* _ИСХОДНЫЙ ДОКУМЕНТ_:
* * * * *

Но фольклорные отображения начальных периодов истории Руси - это не только предания, занесённые в раннюю летопись. Некоторые из них оказались записаны в устном бытовании собирателями XIX века. Таковы помещённые в антологии повествования о княгине Ольге, о свержении идола Перуна в Новгороде, баллада о князьях Борисе и Гле­бе, а также некоторые былины, содержание которых относится ещё к правлению князя Владимира Святого. Последующая эпоха - вплоть до Батыева нашествия, - представлена, как известно, в нескольких были­нах. Восемь наиболее значительных напечатаны в разделе “Русь при наследниках Владимира Святого”.

Рассмотреть в короткой рецензии все двадцать шесть разделов анто­логии, конечно, невозможно: в ней помещены 233 произведения. Всту­пительная статья даёт компактное обозрение этого материала, но не ограничивается его характеристикой. Её автор раскрывает перед чита­телями “механизм” фольклоризации исторических фактов в песенном и в прозаическом эпосе; прослеживает на конкретных примерах, как рассказ очевидца, постепенно передаваясь из уст в уста, становится ис­торическим преданием, а дававшая первичное отображение факта “хроникальная” песня эволюционирует в историческую балладу. В ста­тье характеризуется и история основных жанров русского историче­ского фольклора, включая такие почти исчезнувшие из живого репер­туара, как песни-славы, песни-оплакивания и песни хулительные, рас­пространение которых “относилось к весьма отдалённой поре, когда песенному поношению врага приписывалась магическая сила...» (9). К исчезнувшим жанрам принадлежат героические сказания: это “нечто среднее между эмоционально приподнятой повестью и хвалебной пес­нью”; они характеризуются в статье “на примере цикла их, посвящён­ного Куликовской битве” (12). Но читатель может получить достаточ­но ясное представление о материалах подобного рода, так как образцы всех исчезнувших жанров в антологии напечатаны.

* * * * *

[Фрагмент файла данных]
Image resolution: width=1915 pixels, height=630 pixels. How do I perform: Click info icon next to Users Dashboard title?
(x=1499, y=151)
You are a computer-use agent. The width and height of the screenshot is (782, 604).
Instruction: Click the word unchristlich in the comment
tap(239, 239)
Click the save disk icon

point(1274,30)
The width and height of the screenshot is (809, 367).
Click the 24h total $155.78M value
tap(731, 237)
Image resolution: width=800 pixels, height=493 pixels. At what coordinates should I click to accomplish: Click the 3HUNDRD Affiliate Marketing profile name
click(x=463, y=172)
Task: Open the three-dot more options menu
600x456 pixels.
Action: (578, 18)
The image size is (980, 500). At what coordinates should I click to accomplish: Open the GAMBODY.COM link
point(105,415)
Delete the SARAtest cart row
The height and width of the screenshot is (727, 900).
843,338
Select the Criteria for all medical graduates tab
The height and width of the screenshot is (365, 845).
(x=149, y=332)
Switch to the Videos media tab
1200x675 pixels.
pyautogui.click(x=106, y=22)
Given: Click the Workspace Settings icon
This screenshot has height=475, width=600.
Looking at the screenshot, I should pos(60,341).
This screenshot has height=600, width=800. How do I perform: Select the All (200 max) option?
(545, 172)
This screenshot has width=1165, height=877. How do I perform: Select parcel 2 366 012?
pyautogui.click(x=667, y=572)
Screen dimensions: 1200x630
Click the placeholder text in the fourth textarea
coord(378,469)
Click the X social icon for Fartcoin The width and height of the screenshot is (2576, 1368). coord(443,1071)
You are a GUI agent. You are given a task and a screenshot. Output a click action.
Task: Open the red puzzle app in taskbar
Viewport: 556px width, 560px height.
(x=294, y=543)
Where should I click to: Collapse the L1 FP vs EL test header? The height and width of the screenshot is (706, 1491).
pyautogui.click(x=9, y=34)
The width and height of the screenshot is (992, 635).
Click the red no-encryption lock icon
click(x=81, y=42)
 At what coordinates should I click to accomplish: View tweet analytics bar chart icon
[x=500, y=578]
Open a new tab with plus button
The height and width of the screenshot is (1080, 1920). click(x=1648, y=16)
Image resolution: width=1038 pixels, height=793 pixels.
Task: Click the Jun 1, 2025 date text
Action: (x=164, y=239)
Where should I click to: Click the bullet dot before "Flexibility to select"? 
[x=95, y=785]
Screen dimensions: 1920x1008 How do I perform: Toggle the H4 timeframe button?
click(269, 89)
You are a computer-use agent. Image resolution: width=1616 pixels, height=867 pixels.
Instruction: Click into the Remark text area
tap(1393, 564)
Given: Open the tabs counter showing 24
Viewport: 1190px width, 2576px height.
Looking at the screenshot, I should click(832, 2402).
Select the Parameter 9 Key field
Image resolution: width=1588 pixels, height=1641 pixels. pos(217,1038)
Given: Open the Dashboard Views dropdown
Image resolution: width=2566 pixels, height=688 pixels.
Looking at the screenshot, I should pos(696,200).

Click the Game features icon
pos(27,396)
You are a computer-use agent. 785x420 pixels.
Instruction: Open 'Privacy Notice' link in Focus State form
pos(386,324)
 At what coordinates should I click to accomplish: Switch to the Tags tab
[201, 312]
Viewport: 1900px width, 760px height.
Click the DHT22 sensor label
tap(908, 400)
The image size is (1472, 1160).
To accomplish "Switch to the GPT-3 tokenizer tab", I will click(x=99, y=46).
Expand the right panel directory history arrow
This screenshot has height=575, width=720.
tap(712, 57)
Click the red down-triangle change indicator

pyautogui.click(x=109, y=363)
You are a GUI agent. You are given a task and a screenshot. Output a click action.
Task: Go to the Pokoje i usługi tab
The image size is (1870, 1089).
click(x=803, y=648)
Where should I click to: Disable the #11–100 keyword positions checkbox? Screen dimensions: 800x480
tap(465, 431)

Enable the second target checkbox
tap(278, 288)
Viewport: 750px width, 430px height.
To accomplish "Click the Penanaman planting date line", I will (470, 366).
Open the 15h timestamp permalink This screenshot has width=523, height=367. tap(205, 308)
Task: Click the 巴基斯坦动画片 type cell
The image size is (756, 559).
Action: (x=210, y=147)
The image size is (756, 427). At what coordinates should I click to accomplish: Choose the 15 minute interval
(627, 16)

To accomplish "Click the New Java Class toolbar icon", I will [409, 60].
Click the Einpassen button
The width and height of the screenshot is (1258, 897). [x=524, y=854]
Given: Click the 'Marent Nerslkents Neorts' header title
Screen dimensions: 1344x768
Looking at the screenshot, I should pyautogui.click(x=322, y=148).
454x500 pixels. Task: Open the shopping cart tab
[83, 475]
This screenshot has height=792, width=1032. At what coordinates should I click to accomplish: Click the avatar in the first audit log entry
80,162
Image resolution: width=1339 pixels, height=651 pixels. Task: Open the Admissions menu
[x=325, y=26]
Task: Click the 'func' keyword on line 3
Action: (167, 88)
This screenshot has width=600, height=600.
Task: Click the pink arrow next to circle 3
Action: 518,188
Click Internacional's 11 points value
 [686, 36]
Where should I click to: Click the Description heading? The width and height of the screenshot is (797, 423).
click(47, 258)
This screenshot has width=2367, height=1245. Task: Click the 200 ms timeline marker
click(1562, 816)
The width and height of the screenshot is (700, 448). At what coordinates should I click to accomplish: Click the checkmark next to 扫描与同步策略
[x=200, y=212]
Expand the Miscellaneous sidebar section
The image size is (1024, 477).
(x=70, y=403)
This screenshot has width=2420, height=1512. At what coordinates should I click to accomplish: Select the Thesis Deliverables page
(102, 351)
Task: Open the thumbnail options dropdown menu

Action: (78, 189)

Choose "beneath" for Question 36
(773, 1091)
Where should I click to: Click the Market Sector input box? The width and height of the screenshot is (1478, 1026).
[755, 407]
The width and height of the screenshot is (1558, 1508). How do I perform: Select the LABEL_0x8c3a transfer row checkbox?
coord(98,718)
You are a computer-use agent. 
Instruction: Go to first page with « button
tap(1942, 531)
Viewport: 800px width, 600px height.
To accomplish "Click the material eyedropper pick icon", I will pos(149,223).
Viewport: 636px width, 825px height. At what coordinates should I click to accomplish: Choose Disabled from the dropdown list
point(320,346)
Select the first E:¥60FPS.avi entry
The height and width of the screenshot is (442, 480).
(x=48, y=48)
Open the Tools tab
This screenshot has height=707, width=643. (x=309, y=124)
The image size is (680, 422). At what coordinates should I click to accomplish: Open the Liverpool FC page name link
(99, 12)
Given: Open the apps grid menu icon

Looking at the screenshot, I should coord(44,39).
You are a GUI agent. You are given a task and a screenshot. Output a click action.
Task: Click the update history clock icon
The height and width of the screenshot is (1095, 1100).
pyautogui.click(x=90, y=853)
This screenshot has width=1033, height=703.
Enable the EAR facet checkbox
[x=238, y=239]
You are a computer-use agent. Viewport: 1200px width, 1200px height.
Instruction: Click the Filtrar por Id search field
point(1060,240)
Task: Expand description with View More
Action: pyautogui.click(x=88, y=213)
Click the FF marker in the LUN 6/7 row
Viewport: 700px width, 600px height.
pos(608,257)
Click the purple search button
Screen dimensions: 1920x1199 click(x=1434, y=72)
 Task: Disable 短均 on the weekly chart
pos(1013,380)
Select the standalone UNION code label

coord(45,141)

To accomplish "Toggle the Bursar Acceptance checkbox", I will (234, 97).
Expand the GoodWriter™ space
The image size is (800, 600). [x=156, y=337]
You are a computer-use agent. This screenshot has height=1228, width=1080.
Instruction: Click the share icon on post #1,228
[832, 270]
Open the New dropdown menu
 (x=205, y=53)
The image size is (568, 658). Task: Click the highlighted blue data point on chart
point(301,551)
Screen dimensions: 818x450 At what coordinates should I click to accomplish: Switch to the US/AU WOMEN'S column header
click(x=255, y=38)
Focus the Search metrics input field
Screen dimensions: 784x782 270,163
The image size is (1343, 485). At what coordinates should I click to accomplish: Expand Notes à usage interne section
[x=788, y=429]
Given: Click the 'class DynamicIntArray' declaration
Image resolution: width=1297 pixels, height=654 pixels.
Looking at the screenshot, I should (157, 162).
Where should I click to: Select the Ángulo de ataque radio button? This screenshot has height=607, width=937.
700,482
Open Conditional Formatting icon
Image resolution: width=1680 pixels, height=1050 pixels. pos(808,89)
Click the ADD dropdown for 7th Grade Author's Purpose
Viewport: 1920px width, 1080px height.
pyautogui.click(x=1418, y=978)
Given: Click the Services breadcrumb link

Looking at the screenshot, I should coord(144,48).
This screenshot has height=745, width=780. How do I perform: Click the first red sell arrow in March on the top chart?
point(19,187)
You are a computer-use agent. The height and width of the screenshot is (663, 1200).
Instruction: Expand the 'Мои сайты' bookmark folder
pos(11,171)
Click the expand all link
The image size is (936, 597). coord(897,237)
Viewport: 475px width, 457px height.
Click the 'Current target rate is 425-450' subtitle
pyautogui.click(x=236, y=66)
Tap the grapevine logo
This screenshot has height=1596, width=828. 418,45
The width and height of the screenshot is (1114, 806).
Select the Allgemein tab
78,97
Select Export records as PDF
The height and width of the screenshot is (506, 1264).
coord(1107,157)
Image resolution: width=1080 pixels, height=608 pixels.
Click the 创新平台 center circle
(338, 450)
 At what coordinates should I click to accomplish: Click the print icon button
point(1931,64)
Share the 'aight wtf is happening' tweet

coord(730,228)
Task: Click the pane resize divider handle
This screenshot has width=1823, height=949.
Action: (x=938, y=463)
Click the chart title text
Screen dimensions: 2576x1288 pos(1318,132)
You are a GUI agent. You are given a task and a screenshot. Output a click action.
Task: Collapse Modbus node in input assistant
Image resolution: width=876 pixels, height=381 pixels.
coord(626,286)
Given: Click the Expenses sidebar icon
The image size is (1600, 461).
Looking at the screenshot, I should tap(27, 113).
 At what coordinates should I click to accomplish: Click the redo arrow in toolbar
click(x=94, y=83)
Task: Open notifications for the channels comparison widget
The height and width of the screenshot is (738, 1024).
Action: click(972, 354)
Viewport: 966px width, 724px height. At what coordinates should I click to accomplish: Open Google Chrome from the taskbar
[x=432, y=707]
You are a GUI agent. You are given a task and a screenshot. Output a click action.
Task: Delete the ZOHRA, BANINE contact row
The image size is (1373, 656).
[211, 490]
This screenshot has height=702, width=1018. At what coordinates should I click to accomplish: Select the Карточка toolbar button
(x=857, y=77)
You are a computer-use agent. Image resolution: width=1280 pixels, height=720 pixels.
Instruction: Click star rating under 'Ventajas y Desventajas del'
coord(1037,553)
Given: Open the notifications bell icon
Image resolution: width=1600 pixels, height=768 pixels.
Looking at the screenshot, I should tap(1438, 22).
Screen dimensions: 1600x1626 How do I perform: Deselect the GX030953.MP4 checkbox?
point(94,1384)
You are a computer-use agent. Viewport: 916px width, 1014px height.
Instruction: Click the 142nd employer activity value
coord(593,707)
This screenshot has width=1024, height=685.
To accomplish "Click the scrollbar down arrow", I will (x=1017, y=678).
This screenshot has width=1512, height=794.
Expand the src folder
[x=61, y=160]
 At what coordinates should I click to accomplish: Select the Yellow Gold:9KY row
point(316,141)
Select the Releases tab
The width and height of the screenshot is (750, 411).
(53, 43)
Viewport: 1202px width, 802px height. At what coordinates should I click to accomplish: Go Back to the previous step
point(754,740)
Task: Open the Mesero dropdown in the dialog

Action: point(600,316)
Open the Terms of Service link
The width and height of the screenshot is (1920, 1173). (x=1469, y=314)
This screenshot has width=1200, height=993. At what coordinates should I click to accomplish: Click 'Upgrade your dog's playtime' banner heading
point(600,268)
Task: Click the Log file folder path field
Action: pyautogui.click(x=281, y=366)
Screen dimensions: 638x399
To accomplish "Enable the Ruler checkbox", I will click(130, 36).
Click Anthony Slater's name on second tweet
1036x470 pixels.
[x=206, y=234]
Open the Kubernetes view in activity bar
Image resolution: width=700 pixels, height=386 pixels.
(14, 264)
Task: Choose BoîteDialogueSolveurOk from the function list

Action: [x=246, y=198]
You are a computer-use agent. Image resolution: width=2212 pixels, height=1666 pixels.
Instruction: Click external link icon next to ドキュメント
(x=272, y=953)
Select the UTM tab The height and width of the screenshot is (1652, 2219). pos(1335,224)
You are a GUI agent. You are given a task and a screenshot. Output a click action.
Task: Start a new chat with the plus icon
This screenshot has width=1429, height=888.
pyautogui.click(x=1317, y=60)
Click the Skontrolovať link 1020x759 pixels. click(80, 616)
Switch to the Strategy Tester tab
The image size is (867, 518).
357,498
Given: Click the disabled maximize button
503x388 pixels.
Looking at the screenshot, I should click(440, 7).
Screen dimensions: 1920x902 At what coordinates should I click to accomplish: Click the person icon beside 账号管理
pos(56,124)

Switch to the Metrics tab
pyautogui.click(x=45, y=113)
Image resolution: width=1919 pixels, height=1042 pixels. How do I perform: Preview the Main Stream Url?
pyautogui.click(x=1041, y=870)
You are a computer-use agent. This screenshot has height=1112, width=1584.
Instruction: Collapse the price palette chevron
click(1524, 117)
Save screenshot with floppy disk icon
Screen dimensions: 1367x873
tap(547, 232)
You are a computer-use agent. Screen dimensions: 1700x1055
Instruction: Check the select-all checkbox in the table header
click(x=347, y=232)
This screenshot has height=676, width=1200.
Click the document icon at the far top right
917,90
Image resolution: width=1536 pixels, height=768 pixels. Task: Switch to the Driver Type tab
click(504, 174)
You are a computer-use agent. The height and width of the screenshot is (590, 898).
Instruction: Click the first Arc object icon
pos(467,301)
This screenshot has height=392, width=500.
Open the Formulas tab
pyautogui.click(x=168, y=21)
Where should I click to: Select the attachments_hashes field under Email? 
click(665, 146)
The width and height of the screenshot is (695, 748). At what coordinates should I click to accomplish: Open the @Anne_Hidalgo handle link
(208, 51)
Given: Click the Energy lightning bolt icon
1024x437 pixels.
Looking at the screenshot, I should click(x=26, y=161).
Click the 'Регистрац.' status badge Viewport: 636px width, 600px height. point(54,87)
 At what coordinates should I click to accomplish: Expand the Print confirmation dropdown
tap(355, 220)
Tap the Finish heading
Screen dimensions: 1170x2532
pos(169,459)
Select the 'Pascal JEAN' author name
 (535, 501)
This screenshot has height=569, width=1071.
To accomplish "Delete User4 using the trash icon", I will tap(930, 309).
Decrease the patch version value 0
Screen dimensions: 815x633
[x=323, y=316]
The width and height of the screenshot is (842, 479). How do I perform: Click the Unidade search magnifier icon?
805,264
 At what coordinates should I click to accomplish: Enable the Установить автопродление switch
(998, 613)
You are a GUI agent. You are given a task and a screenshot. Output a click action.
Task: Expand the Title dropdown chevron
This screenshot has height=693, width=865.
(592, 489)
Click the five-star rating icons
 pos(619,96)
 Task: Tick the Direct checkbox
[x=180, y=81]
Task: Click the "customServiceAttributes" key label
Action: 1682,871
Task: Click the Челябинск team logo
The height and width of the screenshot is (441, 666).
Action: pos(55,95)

* * * * *

* _ЗАДАНИЯ К РАБОТЕ_:
A – Перепиши часть листинга как JSON-список строк: всё от строки, содержащей «Tap the grapevine logo», и вниз до строки, содержащей «Screen dimensions: 2576x1288 pos(1318,132)», включительно. Каждая строка листинга должна стать отдельной строкой списка, пустые строки пропусти.
B – Допиши рецензию на антологию русского исторического фольклора, продолжив её после последнего приведённого предложения.

* _ОТВЕТЫ НА ЗАДАНИЯ_:
A –
[
  "Tap the grapevine logo",
  "This screenshot has height=1596, width=828. 418,45",
  "The width and height of the screenshot is (1114, 806).",
  "Select the Allgemein tab",
  "78,97",
  "Select Export records as PDF",
  "The height and width of the screenshot is (506, 1264).",
  "coord(1107,157)",
  "Image resolution: width=1080 pixels, height=608 pixels.",
  "Click the 创新平台 center circle",
  "(338, 450)",
  " At what coordinates should I click to accomplish: Click the print icon button",
  "point(1931,64)",
  "Share the 'aight wtf is happening' tweet",
  "coord(730,228)",
  "Task: Click the pane resize divider handle",
  "This screenshot has width=1823, height=949.",
  "Action: (x=938, y=463)",
  "Click the chart title text",
  "Screen dimensions: 2576x1288 pos(1318,132)"
]

B –
В статье обращено внимание на важную роль исторического фольк­лора: “Поведение исторических деятелей во многом определялось тем, что было им известно о деяниях предков при аналогичных обстоятель­ствах. Триада: история - фольклор - история - способствовала форми­рованию поведенческих стереотипов; а следствие их - стереотипы уст­но-поэтические. Этим, - поясняет автор статьи, - во многом объясня­ется и традиционность сюжетов в былинах - эпических повествовани­ях, за которыми стоит наиболее внушительный по хронологической протяжённости массив однотипных исторических ситуаций и поступ­ков” (14). С этим связана специфика фольклорной типизации, в основе которой многократное использование предшествовавших произведе­ний об аналогичных фактах, порождавшее формирование устойчивых описаний и словесных формул.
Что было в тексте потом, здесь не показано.